If Corporate Social Responsibility (CSR) was the noughties buzzword in sustainable business, the last few years have been dominated by talk of social purpose. Indeed, CSR gradually slipped out of fashion, and the term ‘greenwashing’ emerged to describe the practice of doing good simply to atone for any corporate ‘sins’.
In its place, social purpose has stepped into the breach. This the idea that doing good should be integral to the business – the brand, product or both – and not simply a bolt on. A good idea in theory, and indeed one that has driven the emergence of wholly new models of business, like community interest companies here in the UK. Consumers see companies as having the scale and clout to make a difference, sometimes even more than resource-constrained organisations in the not-for-profit sector, and brands recognise they can differentiate from competitors by doing good.
And yet, more recently, talk of ‘purpose washing’ has replaced greenwashing as a stick to beat some brands. The charge: that companies have talked of purpose without really acting upon it. That they’ve told shiny stories of good intentions but nothing has really changed. You don’t have to look far for companies telling social purpose stories with little substance beneath. Pepsi’s Kendall Jenner disaster earlier this year was one of the more highly publicised examples, but we’ve seen it before – from the likes of Starbucks encouraging baristas to start a conversation about race, to Burger King reaching out to McDonald’s to create a burger for World Peace Day.
These are isolated incidents, but there are wider forces at play, as companies adopt lofty purpose ambitions which claim to be doing good, with little beneath. In some ways, it is the ambitions of social purpose that have allowed this to happen – talking at the level of a whole company’s purposeful intent has enabled the obscuring of what’s actually being done… or more to the point what’s not.
And yet, there are encouraging reasons to think we may be able to buck this trend.
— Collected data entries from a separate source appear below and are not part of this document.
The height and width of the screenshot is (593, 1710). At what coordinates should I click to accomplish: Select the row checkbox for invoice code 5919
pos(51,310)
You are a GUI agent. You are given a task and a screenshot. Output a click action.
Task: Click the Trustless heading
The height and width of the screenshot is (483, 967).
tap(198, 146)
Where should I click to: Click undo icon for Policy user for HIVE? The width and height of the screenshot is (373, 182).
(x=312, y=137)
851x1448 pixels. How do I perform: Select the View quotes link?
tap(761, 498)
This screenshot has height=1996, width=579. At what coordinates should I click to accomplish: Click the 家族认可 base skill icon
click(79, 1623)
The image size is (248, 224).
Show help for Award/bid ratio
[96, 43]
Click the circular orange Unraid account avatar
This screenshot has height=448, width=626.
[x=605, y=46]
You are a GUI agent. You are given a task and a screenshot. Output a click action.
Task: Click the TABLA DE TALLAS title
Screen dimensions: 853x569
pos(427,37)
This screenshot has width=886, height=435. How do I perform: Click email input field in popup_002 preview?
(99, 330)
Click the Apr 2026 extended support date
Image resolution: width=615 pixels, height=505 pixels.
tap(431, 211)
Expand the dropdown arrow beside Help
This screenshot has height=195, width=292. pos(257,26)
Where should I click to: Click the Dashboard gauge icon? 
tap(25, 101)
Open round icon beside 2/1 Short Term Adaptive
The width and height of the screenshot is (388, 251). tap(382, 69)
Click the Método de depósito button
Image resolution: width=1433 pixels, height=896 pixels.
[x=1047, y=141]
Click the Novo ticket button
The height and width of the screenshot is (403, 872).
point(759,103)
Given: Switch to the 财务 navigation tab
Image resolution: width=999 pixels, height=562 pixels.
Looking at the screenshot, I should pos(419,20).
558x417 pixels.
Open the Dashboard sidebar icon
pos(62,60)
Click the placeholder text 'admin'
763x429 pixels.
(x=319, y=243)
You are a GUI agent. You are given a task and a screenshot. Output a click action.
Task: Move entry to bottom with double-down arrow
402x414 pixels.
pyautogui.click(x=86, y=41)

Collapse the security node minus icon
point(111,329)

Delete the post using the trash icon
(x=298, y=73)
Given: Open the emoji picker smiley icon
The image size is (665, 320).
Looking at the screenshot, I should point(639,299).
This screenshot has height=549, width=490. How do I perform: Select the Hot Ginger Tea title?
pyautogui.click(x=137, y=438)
In the era of fake news, consumers are growing tired of dishonesty in all areas of public life. In developed markets like the UK people have a sophisticated understanding of capitalism; we’ve seen in numerous focus groups that while people believe brands should make a positive contribution, most concede that companies exist primarily to make money. People expect brands to be doing good, but not necessarily oriented wholly towards this goal. In short, for the most part people grudgingly accept that corporate good happens within the capitalist context; it doesn’t replace it.
Of course, many brands – from Dove to Patagonia – are both communicating and executing a genuine social purpose that runs through their brands with consistency and depth. But in a world where so many continue to suffer, if the theoretical choice is between a company talking purpose with no impact, or delivering impact but not embracing the language and codes of brand social purpose, there is clearly merit to the latter.
As such, the heat may be somewhat off companies to adopt and advertise a holistic social purpose. More important is actually making a difference, whether through social purpose, CSR, corporate philanthropy or another way entirely. Interestingly in this regard, the top 10 UK corporate givers list is filled with traditionally “unglamorous” brands; their giving may be motivated by a range of factors, more or less wholesome, but the potential impact of their spending is significant.
Our message then? Any brand or company can have a positive impact; all have a contribution they can unlock. Indeed, as a UN spokesperson said last year: “In order to implement the sustainable development agenda, all available resources need to be mobilized in addition to the public financing. I think we need policy guidance that will encourage the private sectors and the companies to come on board and support.”
Doing good should not be the domain of only those companies who are confident enough to put a snazzy “social purpose” front and centre. In fact, we believe that starting with impact first is not just best for the world, but – as consumers and media become more attuned to ‘purpose washing’ – ultimately better for the brand too.